Task to complete
Rewrite the entries from the line containing "Open the Poppins font family dropdown" through the end of the entries, replacing "icon" with "symbol" and leaving everything else the same.

* * *

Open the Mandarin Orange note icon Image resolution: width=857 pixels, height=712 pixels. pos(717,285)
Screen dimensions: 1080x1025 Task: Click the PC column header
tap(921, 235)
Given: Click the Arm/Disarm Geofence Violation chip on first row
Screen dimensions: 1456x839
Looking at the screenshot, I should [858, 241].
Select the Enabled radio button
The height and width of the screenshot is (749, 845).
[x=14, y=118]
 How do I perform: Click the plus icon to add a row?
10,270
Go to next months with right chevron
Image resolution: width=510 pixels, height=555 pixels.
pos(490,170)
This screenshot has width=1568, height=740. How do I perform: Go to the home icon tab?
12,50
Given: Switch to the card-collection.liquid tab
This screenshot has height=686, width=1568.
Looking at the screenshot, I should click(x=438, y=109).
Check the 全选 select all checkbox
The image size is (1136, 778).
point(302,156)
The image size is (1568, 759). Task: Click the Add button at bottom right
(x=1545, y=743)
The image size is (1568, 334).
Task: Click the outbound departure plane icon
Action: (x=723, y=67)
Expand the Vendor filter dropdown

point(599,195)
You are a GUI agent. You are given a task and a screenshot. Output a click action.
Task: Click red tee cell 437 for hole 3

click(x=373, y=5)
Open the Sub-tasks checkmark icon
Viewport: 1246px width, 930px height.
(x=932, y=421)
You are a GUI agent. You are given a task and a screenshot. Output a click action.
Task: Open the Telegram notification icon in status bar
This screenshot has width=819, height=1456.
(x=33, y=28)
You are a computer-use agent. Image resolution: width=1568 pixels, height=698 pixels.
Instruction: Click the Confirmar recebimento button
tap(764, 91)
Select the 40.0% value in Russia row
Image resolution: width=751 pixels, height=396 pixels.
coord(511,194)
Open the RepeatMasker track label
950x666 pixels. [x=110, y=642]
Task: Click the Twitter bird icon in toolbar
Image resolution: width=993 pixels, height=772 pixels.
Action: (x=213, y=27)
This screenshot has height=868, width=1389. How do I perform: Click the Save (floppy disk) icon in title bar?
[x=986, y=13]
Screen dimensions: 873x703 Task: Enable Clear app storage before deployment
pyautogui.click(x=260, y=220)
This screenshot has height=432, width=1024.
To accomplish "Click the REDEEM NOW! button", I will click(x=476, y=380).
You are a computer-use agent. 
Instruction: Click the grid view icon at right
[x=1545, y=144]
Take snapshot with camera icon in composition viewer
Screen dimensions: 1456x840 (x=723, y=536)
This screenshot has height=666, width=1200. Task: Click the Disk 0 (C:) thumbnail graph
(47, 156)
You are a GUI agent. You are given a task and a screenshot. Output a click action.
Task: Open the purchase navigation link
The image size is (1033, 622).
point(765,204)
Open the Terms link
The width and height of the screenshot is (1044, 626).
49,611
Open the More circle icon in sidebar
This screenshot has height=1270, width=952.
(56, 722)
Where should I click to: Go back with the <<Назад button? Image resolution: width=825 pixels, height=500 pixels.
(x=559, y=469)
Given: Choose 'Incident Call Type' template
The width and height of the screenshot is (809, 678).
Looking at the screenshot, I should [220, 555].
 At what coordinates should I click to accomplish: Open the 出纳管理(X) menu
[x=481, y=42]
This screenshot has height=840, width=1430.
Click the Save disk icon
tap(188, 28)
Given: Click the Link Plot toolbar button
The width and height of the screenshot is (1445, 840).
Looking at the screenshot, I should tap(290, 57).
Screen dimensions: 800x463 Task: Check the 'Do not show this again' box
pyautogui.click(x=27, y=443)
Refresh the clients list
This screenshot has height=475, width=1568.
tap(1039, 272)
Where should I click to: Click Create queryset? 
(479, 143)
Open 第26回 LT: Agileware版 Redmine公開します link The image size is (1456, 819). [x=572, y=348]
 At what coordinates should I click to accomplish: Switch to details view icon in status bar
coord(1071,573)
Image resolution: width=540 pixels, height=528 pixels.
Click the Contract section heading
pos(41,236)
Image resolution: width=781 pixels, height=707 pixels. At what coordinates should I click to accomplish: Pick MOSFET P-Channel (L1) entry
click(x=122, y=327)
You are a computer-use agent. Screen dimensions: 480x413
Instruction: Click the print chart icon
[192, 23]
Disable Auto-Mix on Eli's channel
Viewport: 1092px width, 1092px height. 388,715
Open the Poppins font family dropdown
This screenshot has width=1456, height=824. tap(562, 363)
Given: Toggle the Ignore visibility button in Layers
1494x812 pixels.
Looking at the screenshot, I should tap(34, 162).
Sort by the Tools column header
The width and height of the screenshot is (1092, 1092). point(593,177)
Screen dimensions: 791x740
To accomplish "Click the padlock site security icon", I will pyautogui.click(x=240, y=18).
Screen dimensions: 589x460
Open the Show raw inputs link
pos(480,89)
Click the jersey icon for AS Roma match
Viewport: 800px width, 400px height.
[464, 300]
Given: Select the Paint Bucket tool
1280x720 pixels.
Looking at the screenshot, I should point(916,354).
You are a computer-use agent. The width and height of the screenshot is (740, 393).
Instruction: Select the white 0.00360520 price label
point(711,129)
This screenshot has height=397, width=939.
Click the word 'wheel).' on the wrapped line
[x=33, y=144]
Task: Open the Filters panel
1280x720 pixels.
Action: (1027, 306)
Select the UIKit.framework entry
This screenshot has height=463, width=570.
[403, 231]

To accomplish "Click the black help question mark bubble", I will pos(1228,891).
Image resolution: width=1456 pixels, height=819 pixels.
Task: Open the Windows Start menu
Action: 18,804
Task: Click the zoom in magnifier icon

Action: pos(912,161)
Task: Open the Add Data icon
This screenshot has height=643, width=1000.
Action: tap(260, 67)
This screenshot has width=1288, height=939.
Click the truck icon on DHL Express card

* * *

Exercise output
Open the Poppins font family dropdown
This screenshot has width=1456, height=824. tap(562, 363)
Given: Toggle the Ignore visibility button in Layers
1494x812 pixels.
Looking at the screenshot, I should tap(34, 162).
Sort by the Tools column header
The width and height of the screenshot is (1092, 1092). point(593,177)
Screen dimensions: 791x740
To accomplish "Click the padlock site security symbol", I will pyautogui.click(x=240, y=18).
Screen dimensions: 589x460
Open the Show raw inputs link
pos(480,89)
Click the jersey symbol for AS Roma match
Viewport: 800px width, 400px height.
[464, 300]
Given: Select the Paint Bucket tool
1280x720 pixels.
Looking at the screenshot, I should point(916,354).
You are a computer-use agent. The width and height of the screenshot is (740, 393).
Instruction: Select the white 0.00360520 price label
point(711,129)
This screenshot has height=397, width=939.
Click the word 'wheel).' on the wrapped line
[x=33, y=144]
Task: Open the Filters panel
1280x720 pixels.
Action: (1027, 306)
Select the UIKit.framework entry
This screenshot has height=463, width=570.
[403, 231]

To accomplish "Click the black help question mark bubble", I will pos(1228,891).
Image resolution: width=1456 pixels, height=819 pixels.
Task: Open the Windows Start menu
Action: 18,804
Task: Click the zoom in magnifier symbol

Action: pos(912,161)
Task: Open the Add Data symbol
This screenshot has height=643, width=1000.
Action: tap(260, 67)
This screenshot has width=1288, height=939.
Click the truck symbol on DHL Express card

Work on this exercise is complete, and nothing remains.